Below are the records; restate all of them exactly.
START Data records
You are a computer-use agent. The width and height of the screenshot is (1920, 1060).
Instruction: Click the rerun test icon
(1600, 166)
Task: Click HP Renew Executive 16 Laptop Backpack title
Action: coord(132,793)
END Data records
_Output for this task_
You are a computer-use agent. The width and height of the screenshot is (1920, 1060).
Instruction: Click the rerun test icon
(1600, 166)
Task: Click HP Renew Executive 16 Laptop Backpack title
Action: coord(132,793)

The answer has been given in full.